Menurut saya terdapat beberapa kelebihan dalam diri yang bisa bermanfaat untuk keluarga saya terutama pak suami. Saya orangnya termasuk rapi dan orderly, sifat saya ini mengimbangi pak suami yang agak disorganize dan cenderung nyimpan barang sembarangan, apalagi di rumah hehehe. Kalau pak suami orangnya spontaneous, saya cenderung organised dan harus planning sesuatu. Misalnya mau pergi atau liburan, saya lebih planning  kemana saja dan apa saja yang harus dibawa. Dalam hal keuangan, karena saya detail, saya rajin mereview dan membuat laporan finansial keluarga. Selain itu karena saya orangnya talkative dan voice my feeling easily, saya bisa lights up the room, mencairkan gunung es hehe.

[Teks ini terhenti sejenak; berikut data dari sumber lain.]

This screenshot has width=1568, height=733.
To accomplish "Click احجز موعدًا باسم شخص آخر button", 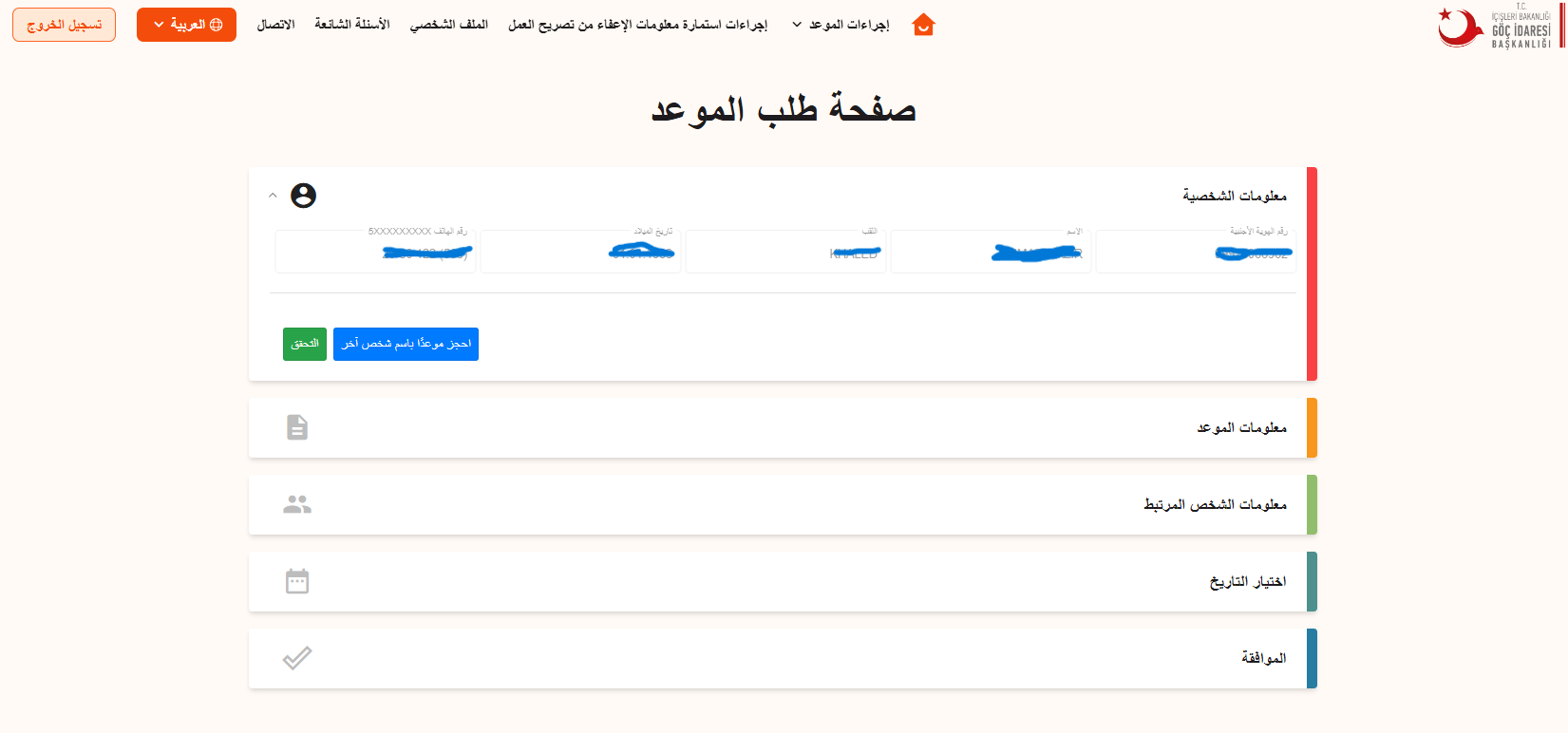I will pyautogui.click(x=406, y=344).
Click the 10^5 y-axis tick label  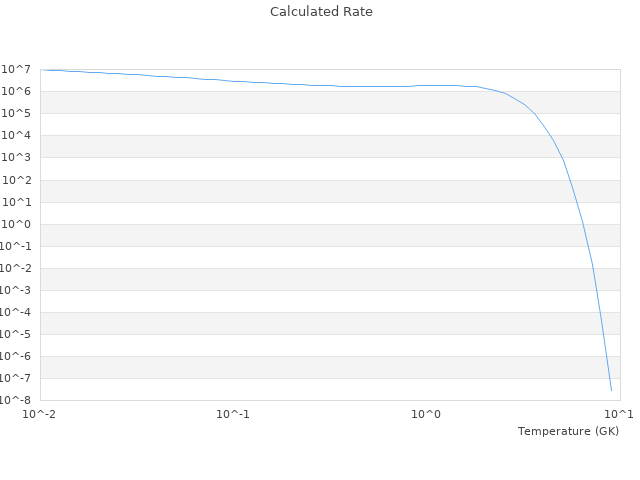(x=16, y=113)
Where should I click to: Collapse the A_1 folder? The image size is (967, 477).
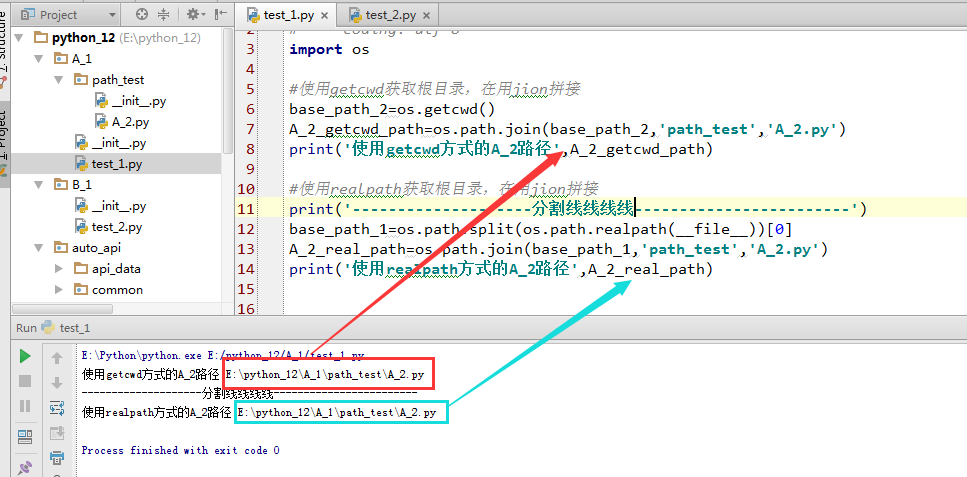pos(38,59)
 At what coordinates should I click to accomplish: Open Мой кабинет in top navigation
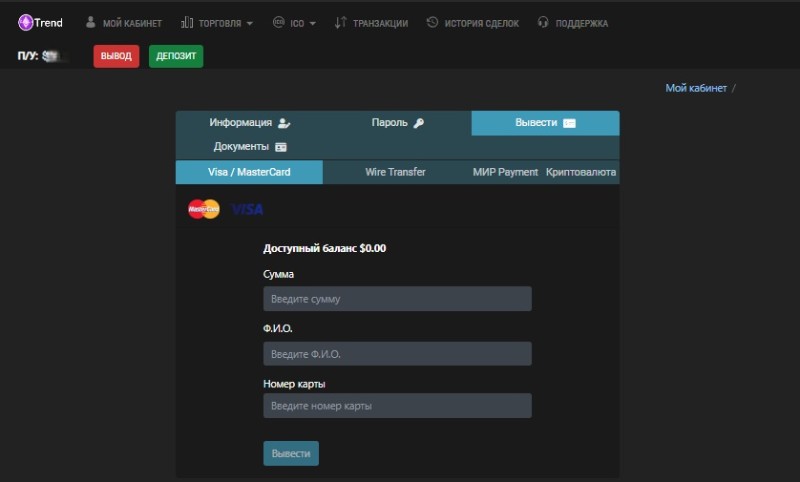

Dalam 18 bulan pernikahan, 12 bulannya kami menjalani LDM (long distance marriage). Sejak 2 bulan yang lalu, karena sesuatu saya dan suami kembali menjalani LDM. Saat ini pak suami tinggal di Surabaya dan saya kembali ke Bandung dengan orang tua saya. Kalau boleh milih dan bisa sih tentu saya lebih ingin tinggal bersama ya, tiap hari ketemu dan bareng-bareng hehe. Tapi saya percaya aja kalau Allah punya rencana dan jalan yang terbaik untuk kami. Salah satunya saya jadi bisa menemani orang tua saya lagi di rumah karena adik saya baru saja mulai kuliah dan tidak tinggal di rumah.

Rumah orang tua ini sudah kami tinggali sekitar 21 tahun, sudah lama ya :) Lingkungan rumah disini sebenarnya jarang bersosialisasi satu sama lain karena pada sibuk bekerja dan jarang dirumah. Walaupun begitu, saya kenal dengan tetangga sekitar, minimal yang ada disekitar saya. Kalau ada masalah pun Alhamdulillah saya tidak sungkan minta bantuan tetangga sekitar dan dibantu. Namun biasanya yang ikut acara RT atau acara komplek ya bapak ibu saya aja hehe. Jujur saja saat ini saya masih bingung sih kalau ditanya tantangan apa yang ada disini dan kontribusi apa yang saya pribadi bisa lakukan. Sementara ini yang saya bisa lakukan adalah menjadi tetangga yang baik dan berpikir lagi bagaimana agar saya bisa lebih bermanfaat bagi lingkungan.